About the Series
ICPVTR’s 2022 webinar series focusing on the topic of radicalisation and diasporas explores the question of how and why small segments within transnational diasporas in various contexts – Southeast, South and Central Asia, in particular – have been exposed to the risk of radicalisation in recent years. Through this series, ICPVTR hopes to deepen scholarly understanding on migrants’ path to radicalisation, the facilitation networks that support the flow of people and ideas, and the programmes developed to manage them.
Abstract
Violent Islamist extremist ideas have been gaining a foothold in small segments of Central Asian migrants living abroad, which has translated, in some cases, to terrorist attacks and support for militant groups. Since 2016, radicalised Central Asian immigrants have been implicated in terrorism related activities in countries such as Germany, Russia, Sweden, Turkey, the Republic of Korea, and the United States. Such involvement was often linked to Central Asian or other militant groups fighting in Syria or Afghanistan. What is striking is that many of the individuals involved are reported subsequently to have worked as economic migrants outside Central Asia during their period of radicalisation. This webinar will focus on this particular aspect of the process in trying to understand how their experience as economic migrants or members of the Central Asian diaspora impacted the factors, vulnerabilities, and grievances that have exposed them to extremist ideologies and, in some cases, lead them to commit violence.
Speakers
Professor Magnus Ranstorp is Research Director at the Centre for Asymmetric Threat Studies at the Swedish Defense University & Quality Manager of the EU Radicalization Awareness Network – Centre of Excellence (RAN CoE). Previously, he developed the world-renowned Centre for the Study of Terrorism & Political Violence at the University of St Andrews. Professor Magnus has been researching counterterrorism and CVE issues for almost thirty years. He was the first author to seriously map out Lebanese Hizbollah movement and its connection to international terrorism and relationship with Iran and Syria. Before and after 9/11, he was consultant for CNN on terrorism issues. He was also invited to testify in the 9/11 Commission in its First Hearing in 2003. Professor Magnus has worked extensively on the issue of Foreign Terrorist Fighters and his most recent publication on Swedish Foreign Fighters is based on a dataset of 267 FTFs out of 300 Swedish FTFs, data obtained from the Swedish Security Service. In 2017 he also co-authored EU RAN Manual on Responding to Returning FTFs and their Families. In 2018 he published an extensive report on salafism and salafi-jihadism in Sweden.

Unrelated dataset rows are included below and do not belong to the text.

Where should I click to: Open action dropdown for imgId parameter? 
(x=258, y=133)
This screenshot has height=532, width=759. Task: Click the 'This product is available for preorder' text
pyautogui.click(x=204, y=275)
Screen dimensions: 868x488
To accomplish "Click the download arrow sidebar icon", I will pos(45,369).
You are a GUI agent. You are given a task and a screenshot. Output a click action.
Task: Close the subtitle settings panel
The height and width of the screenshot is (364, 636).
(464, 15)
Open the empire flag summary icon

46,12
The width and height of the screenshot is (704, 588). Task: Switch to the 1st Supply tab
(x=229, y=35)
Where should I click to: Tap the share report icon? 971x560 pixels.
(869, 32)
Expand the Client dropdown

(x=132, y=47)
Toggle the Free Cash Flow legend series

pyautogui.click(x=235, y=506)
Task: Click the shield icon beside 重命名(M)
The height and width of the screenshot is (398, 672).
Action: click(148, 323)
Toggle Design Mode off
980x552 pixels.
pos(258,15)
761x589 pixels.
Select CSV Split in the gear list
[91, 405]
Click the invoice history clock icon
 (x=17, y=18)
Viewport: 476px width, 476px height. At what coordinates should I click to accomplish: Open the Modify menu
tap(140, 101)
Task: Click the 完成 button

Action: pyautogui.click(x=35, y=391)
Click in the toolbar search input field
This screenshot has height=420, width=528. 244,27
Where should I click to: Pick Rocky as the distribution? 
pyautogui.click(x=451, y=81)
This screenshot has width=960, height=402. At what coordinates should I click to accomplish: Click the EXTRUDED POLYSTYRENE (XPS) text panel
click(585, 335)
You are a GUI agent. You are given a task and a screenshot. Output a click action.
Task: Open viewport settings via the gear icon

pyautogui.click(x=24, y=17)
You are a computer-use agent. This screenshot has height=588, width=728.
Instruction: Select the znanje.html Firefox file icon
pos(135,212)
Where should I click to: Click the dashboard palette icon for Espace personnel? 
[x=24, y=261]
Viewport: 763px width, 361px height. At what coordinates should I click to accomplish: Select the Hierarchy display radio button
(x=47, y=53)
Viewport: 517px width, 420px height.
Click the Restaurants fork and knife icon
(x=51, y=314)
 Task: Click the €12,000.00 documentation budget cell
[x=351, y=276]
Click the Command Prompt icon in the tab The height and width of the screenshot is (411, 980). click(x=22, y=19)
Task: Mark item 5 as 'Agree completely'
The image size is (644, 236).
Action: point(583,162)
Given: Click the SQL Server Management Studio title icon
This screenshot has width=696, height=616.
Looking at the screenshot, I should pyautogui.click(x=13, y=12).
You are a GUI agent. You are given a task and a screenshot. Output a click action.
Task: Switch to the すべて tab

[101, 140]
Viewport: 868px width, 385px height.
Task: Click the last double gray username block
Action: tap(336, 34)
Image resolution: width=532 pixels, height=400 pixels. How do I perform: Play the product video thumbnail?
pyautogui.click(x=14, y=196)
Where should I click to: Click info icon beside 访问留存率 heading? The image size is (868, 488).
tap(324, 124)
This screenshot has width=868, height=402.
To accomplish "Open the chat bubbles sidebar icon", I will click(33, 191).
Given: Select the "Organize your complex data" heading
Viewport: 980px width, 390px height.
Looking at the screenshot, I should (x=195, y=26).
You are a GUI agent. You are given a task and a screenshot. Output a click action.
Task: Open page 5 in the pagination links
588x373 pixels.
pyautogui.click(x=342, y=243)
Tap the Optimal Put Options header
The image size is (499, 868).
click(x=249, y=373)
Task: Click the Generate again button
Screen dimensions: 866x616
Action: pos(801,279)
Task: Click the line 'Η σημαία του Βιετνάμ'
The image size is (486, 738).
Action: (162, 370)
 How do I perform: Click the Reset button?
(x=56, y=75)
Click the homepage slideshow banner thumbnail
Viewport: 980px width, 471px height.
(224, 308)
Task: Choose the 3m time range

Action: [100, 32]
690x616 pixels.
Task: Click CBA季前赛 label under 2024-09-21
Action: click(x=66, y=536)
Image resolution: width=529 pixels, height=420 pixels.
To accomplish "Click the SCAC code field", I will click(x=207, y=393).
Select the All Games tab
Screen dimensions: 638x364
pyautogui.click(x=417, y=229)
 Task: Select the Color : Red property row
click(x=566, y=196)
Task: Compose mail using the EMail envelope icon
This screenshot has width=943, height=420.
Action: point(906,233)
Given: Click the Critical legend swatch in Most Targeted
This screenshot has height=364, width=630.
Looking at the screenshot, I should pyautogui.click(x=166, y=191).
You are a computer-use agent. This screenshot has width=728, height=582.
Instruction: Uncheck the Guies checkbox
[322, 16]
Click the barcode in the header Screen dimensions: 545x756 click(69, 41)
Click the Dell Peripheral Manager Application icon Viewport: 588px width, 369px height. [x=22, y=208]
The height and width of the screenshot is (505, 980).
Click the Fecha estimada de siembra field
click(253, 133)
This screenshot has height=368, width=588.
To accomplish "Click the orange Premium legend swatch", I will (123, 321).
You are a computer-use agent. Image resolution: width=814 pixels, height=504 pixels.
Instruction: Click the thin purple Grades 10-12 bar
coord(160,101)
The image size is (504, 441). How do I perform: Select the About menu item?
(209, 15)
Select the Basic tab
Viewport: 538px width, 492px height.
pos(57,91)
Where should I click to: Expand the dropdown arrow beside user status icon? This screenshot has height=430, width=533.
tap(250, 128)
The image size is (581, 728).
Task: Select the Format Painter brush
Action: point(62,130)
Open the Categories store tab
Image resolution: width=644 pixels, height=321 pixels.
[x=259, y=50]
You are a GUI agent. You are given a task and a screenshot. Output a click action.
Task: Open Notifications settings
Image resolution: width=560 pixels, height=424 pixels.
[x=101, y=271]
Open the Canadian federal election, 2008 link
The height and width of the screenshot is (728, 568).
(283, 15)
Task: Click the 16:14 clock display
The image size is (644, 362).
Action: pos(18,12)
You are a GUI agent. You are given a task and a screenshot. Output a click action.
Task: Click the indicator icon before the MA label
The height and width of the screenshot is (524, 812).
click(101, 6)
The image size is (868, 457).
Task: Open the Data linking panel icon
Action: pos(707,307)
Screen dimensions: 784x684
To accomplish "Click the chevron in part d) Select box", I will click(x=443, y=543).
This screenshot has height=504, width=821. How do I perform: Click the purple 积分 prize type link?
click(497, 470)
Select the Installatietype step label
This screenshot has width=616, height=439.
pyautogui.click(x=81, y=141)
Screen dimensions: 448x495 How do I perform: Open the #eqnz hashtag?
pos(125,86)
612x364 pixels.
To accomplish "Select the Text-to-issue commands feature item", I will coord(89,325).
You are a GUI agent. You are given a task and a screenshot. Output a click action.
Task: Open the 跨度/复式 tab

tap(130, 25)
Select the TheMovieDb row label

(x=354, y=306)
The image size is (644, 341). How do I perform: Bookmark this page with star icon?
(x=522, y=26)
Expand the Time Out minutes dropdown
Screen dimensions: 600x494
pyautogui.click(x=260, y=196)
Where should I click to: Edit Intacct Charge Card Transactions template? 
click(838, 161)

Ms Indira Aslanova is an assistant professor at the UNESCO Chair of World Culture and Religions at the Kyrgyz Russian Slavic University (KRSU) and a Learning Specialist at Search for Common Ground. Indira is a co-founder of the Research Center for Religious Studies in Kyrgyzstan. With an educational background in Religious Studies, she is an experienced analyst, trainer, and consultant in the areas of intra- and inter-religious communications, freedom of religion or belief, violent extremism and terrorism, and state-church relations. Indira previously served as an expert consultant in the areas of Freedom of Religion or Belief (FoRB), CVE, rehabilitation and reintegration of VE prisoners for UNODC, UNDP, OSCE, The Oslo Center for Human Rights, and in a number of state institutions and NGOs in Kyrgyzstan.